Boca Beacon
- Type: Weekly newspaper
- Format: Broadsheet
- Owner(s): Hopkins & Daughter Publishing
- Publisher: Dusty Hopkins
- Editor: Garland Pollard
- Founded: 1980
- Headquarters: 431 Park Avenue Boca Grande, FL 33921
- Circulation: 4,000
- Website: bocabeacon.com

= Boca Beacon =

American newspaper based in Boca Grande

The Boca Beacon is an American newspaper based in Boca Grande, Florida. The paper was founded in 1980 by Marnie Banks, but currently the newspaper is owned by Hopkins & Daughter Publishing. The newspaper's headquarters are at 431 Park Avenue Boca Grande, FL 33921.

== History ==
The newspaper was founded by Marnie Banks, with some help from Jack Harper, in 1980. It was first published from the old Kuhl house on Palm Avenue and printed in Clearwater. Afterwards, in May 1980 Banks's parents aided her to buy Jack Harper out. Banks then extended the newspaper's reach to the surrounding barrier islands, Placida and Cape Haze. At that time there were about 1,150 people subscribed to the newspaper.
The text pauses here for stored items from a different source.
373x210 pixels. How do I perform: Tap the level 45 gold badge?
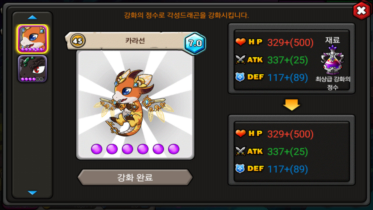pyautogui.click(x=78, y=41)
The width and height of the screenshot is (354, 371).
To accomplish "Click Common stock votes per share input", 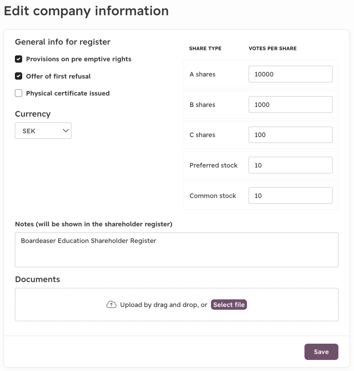I will [x=290, y=196].
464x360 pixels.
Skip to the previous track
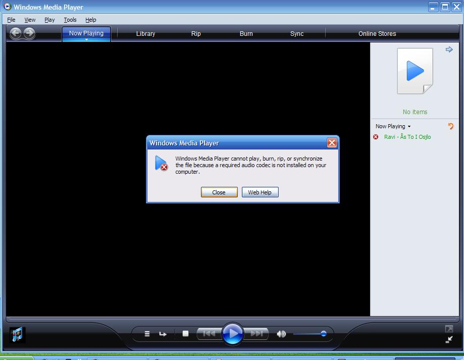[209, 333]
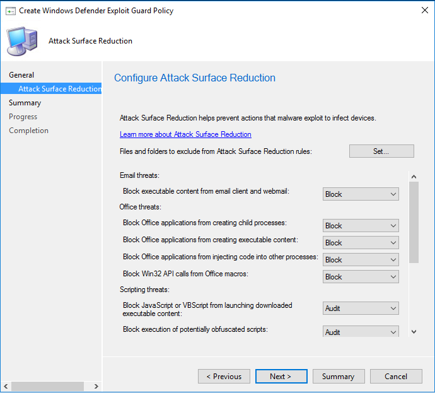435x393 pixels.
Task: Open the Win32 API calls dropdown
Action: coord(361,277)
As time went on Banks wanted the Boca Beacon to become a weekly paper. However, she knew that it would take too much work and had realized that there were other goals that she wanted to pursue and decided to find a new owner for the newspaper.

On July 27, 1988, the ownership of the newspaper transitioned to Dusty Hopkins and Terry Hopkins. Terry Hopkins had extensive experience in newspaper business and had just left Fort Myers News Press that same year. In addition, both Terry and Dusty Hopkins had worked for newspapers in August, Portland and Waterville, Maine as well as in New York at The Ithaca Journal, in Washington D.C. and Connecticut. They both moved to the Gasparilla Island shortly before they purchased the paper. Afterwards, they purchased the Gulfcoast Press and printed the newspaper in the Naples. Currently, the Boca Beacon is printed at the Venice Gondolier newspaper.

== Coverage ==
The newspaper is in circulation to the surrounding barrier islands, Placida and Cape Haze. The online website's news section of the Boca Beacon is divided into 7 sections: Spotlight, Featured News, Breaking News, Editorial, Obituaries, Letter to Editor and Commentary.

=== Fishing Center ===
On the online website of the Boca Beacon there is a section that's dedicated to the Tide Table for Boca Grande, FL Station ID 8725520 as well as it provides fishing reports.

=== Boca Grande's Community Calendar ===
This section of their website provides information on the various events in Boca Grande.